- Text shown

Where did Demersville painting go?
You wouldn’t believe some of the calls we get here in the Inter Lake newsroom. People count on us for all kinds of information, from the curtain time of a local theater production to finding a copy of Uncle Ernie’s obituary from 1957.
One time I took a call from a frantic housewife who had misplaced a recipe she’d clipped from the paper for sesame chicken, and she was just hours away from her guests arriving.
“I’ve got to have that recipe! I’ve got company coming,” she exclaimed.
I tracked it down.
Invariably, readers will call or stop by to get a copy of an article they saw in the newspaper, and they’re sure it was just a month ago. When we finally find what they were after, it often was published several months ago.
“Wow, I guess time flies,” is the usual response.
As time allows, we’re more than happy to help readers. Sometimes we have to solicit a little help from the public, though. That’s case with a recent inquiry I received from Charlene Madieros of Kalispell, whose parents, Pierce “Bud” and Synneve Reeves, were local artists who at one time operated a Main Street business in Kalispell called Frontier Lamps.
The Inter Lake featured the couple’s homespun artwork, their frontier towns crafted from wood, lamps, wall hangings, clocks and paintings.
Sadly, Bud passed away a week after the article was published just before Christmas in 2007. Synneve has been in nursing home in Missoula in the final stages of Alzheimer’s disease and died May 17 at age 92.

- Source data
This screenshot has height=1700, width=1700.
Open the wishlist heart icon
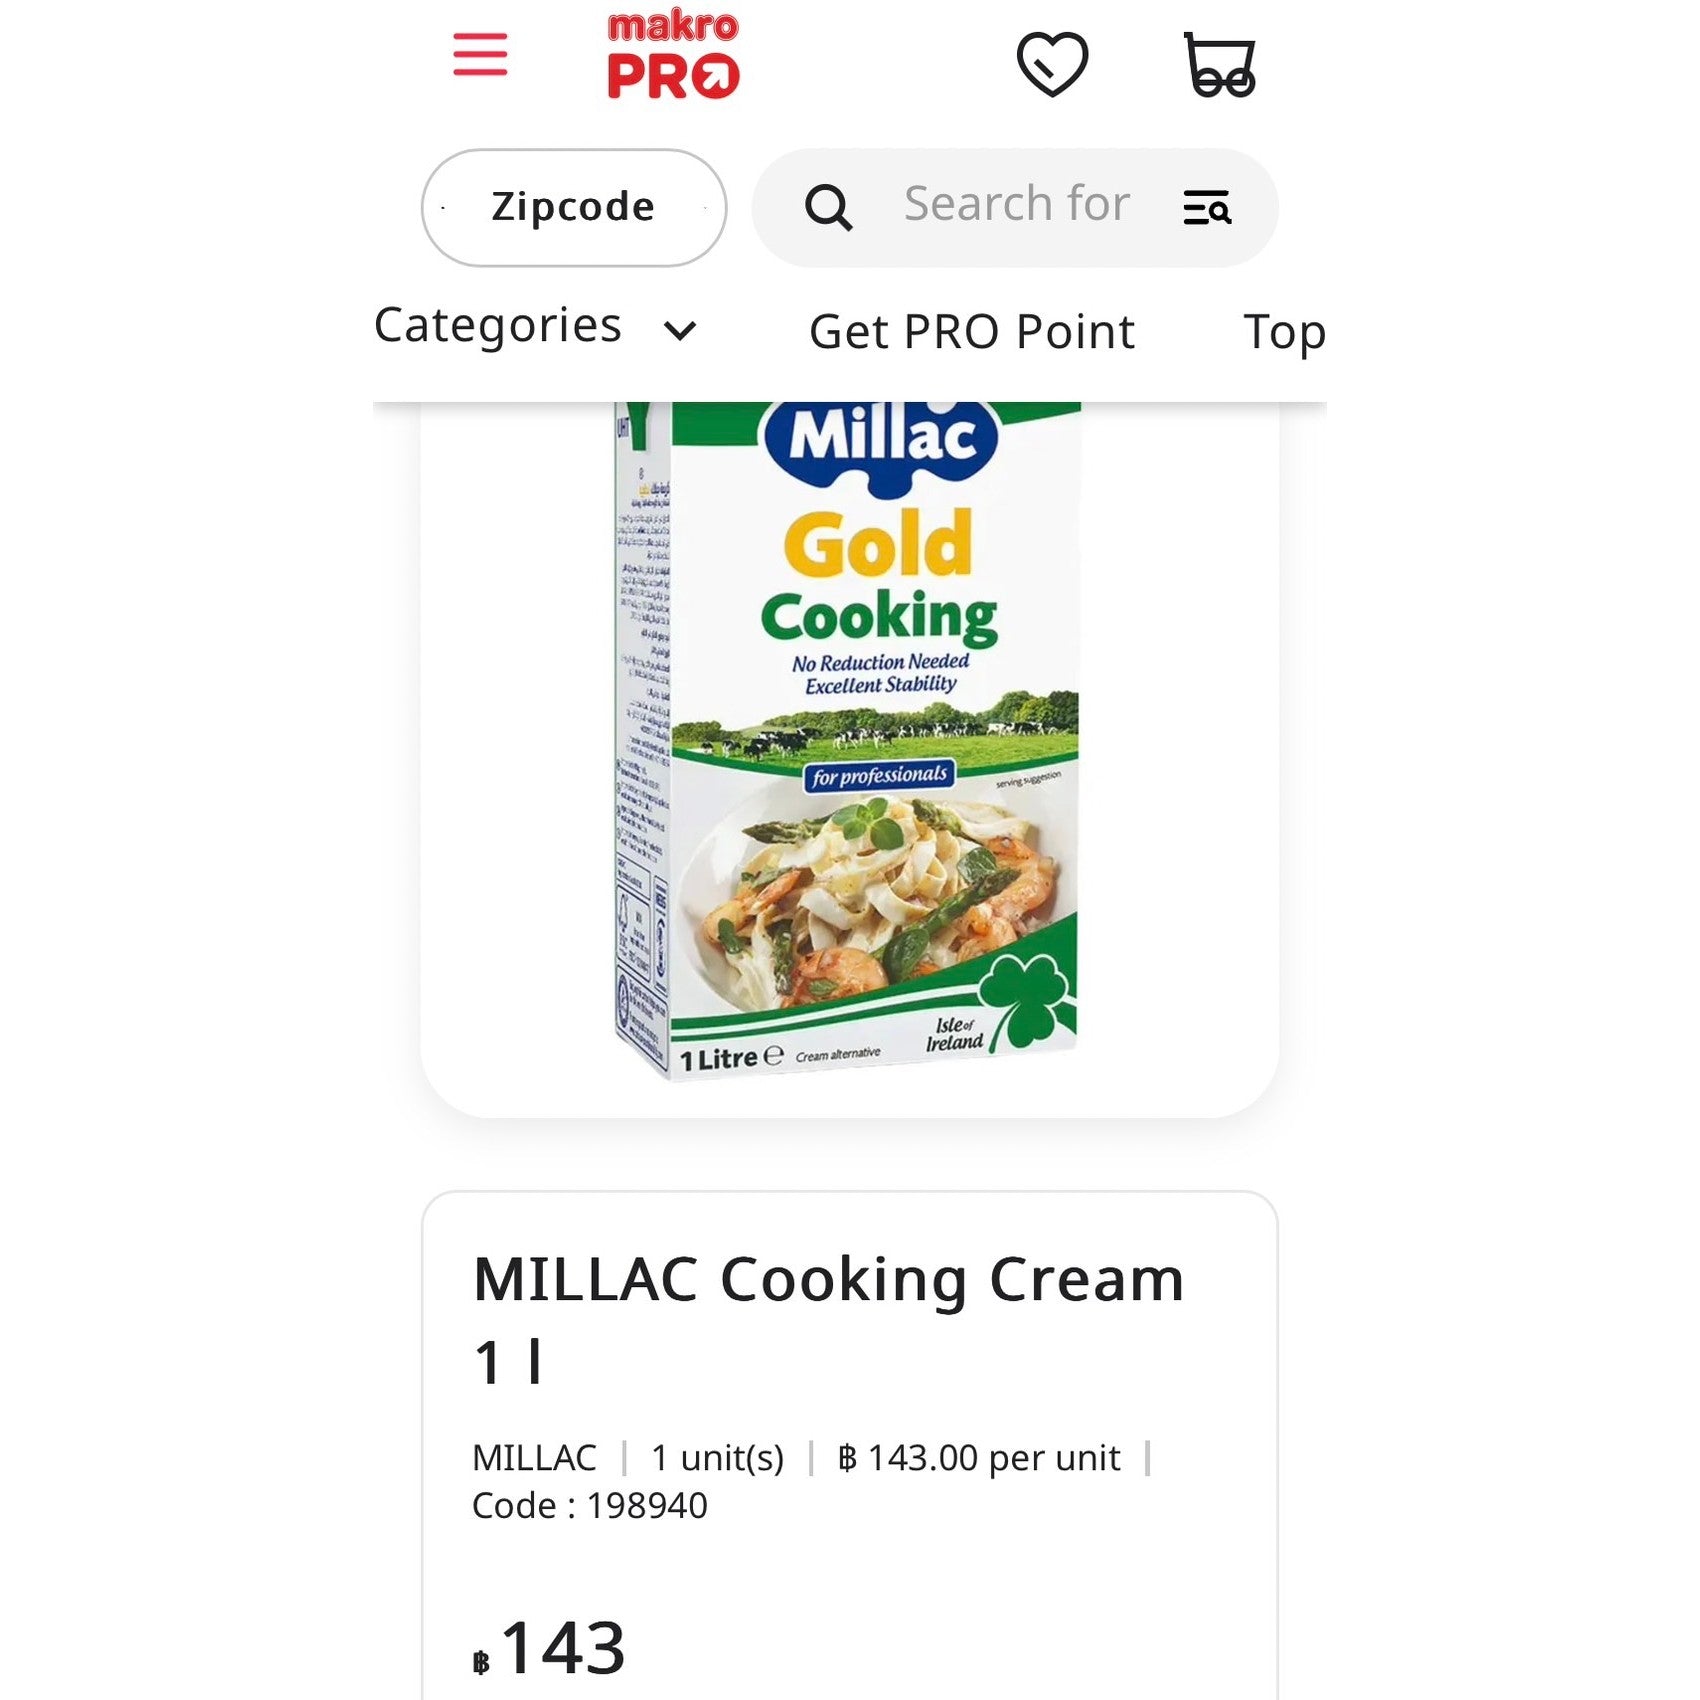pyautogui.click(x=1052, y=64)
---
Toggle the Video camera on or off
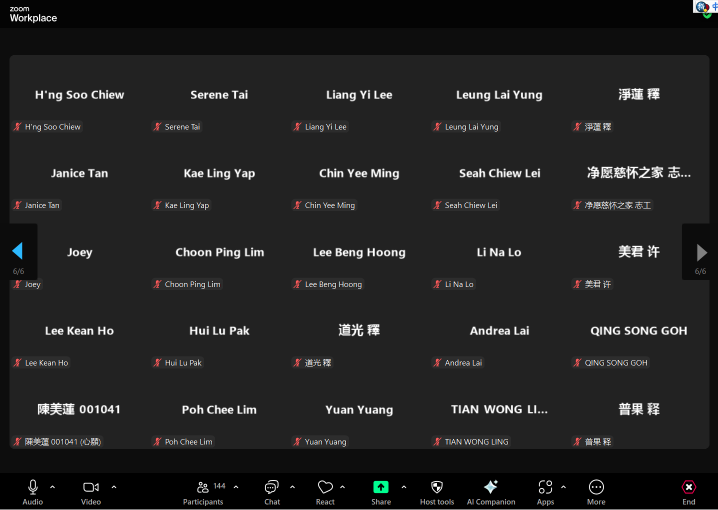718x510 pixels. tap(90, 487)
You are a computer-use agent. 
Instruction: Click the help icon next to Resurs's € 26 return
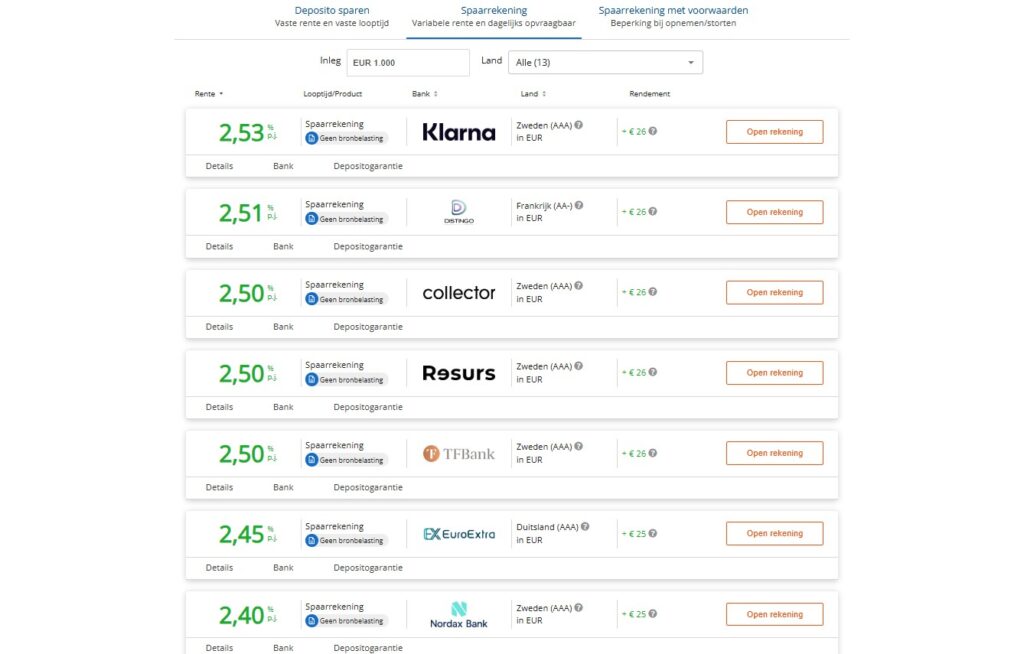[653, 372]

- Tasks for this exercise
A. Answer these questions using the Inter Lake newsroom column:
(i) What recipe had the frantic housewife misplaced?
(ii) What was the name of the Main Street business in Kalispell that Bud and Synneve Reeves operated?
(iii) At what age did Synneve Reeves die?
B. Continue the Inter Lake newsroom column after its final sentence.

- Answers for the exercise
A.
(i) A recipe for sesame chicken.
(ii) Frontier Lamps.
(iii) 92.

B.
One of the pieces they created was a painting depicting Demersville in a western town scene. The piece, 5 feet in width, hung in the Sizzler restaurant in Kalispell for years and then was featured at the new Sizzler that operated in north Kalispell before closing last year.
When Charlene saw an advertisement for an auction of the restaurant furnishings, she went to the pre-auction viewing and sure enough, there was her parents’ painting.
“My eyes filled with tears at the perfect decoration and painting with their names neatly painted right there on the front caption,” she wrote in an email.
The auction clerk told Charlene how to go about bidding on her parents’ artwork, and Charlene, in turn, gave the clerk the history of the piece.
The owner of Sizzler commissioned Bud and Synneve to make the Demersville painting for his restaurant. Charlene doesn’t know how much her parents received for their work, “but the workmanship and time put into it was worth hundreds, if not thousands,” she said.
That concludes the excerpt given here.